##### DOCUMENT EXCERPT
Before explaining DNA transcription let’s remember that, life has evolved so the pattern of gene expression in a given cell would be the result of the integration of many signals-in to trigger the appropriate cellular response to the changes of its environment. No wonder that DNA transcription regulatory networks ended to be so complex and sophisticated.
Of course, not every life form has evolved similarly, and consequently transcription mechanisms are slightly different according to the taxonomic group. There are several bibliographic resources, most of them available online, that detail the transcription mechanisms and our goal here is not to duplicate such knowledge. Instead, we will summarize below some generic and specific elements to take into consideration during the design of gene expression vectors.
Generally speaking, transcription is a multistep process comprising initiation, elongation and termination steps:
DNA transcription definition:
DNA Transcription initiation consists in recruiting a multi-protein complex known as RNA polymerase (RNAP) to bind the DNA molecule upstream (in a 5’->3’ orientation) of the transcription start site (TSS or +1). RNAPs are recruited by general transcription factors that are DNA binding proteins, that recognize specific DNA sequences that can be considered as the actual transcription promoter. Additional proteins can positively (activators) or negatively (repressors) regulate the RNAP recruitment.
##########
**WORK TASK A:**
Name the steps that make up the multistep transcription process, as given in the DNA transcription text.
**WORK TASK B:**
Transcribe the stretch of the DNA transcription text from "Before explaining DNA" through "gene expression vectors.".
##### SOURCE MATERIAL
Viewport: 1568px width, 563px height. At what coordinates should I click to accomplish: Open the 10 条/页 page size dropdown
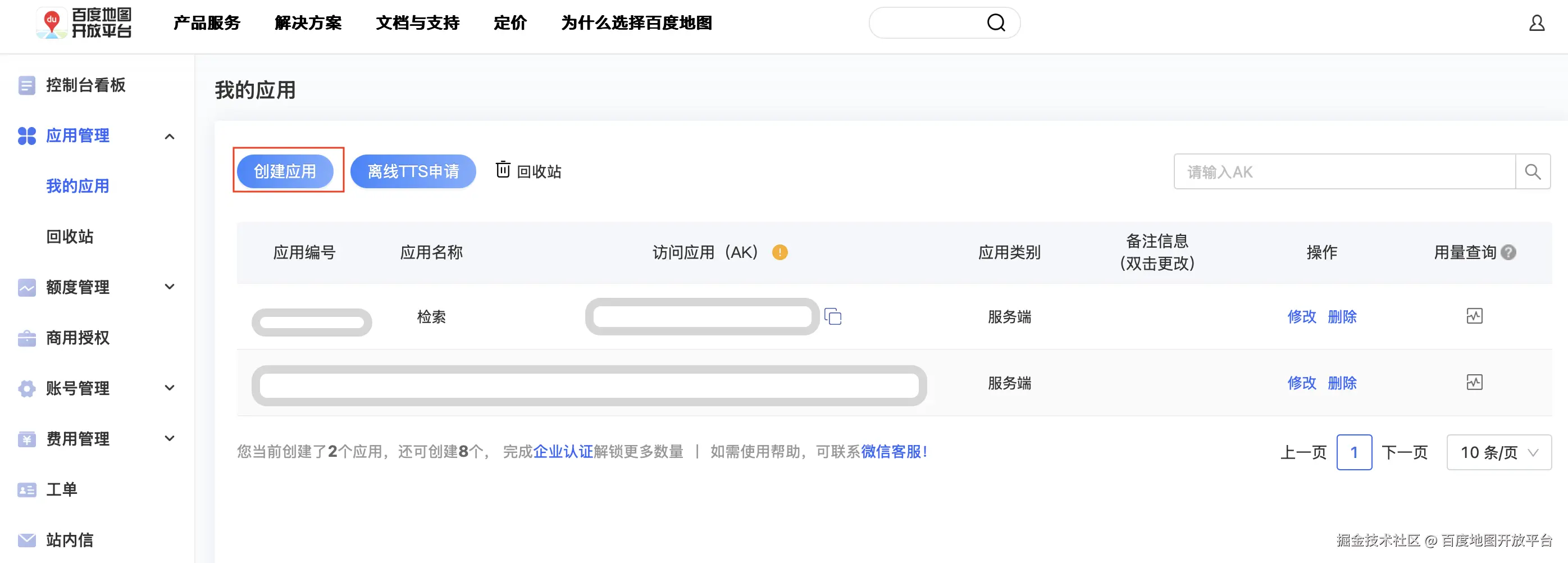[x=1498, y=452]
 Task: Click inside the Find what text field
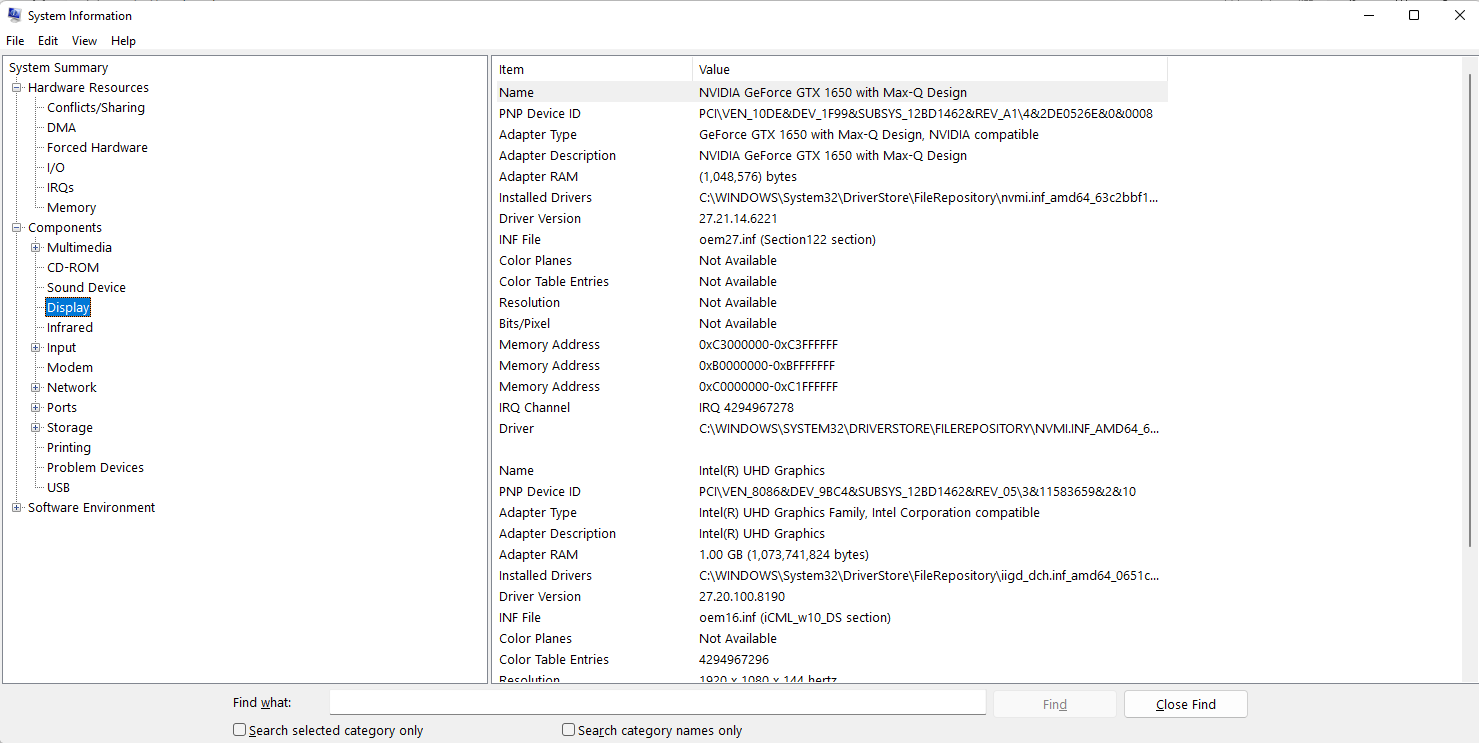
##########
**TASK SOLUTION A:**
Initiation, elongation, termination

**TASK SOLUTION B:**
Before explaining DNA transcription let’s remember that, life has evolved so the pattern of gene expression in a given cell would be the result of the integration of many signals-in to trigger the appropriate cellular response to the changes of its environment. No wonder that DNA transcription regulatory networks ended to be so complex and sophisticated.
Of course, not every life form has evolved similarly, and consequently transcription mechanisms are slightly different according to the taxonomic group. There are several bibliographic resources, most of them available online, that detail the transcription mechanisms and our goal here is not to duplicate such knowledge. Instead, we will summarize below some generic and specific elements to take into consideration during the design of gene expression vectors.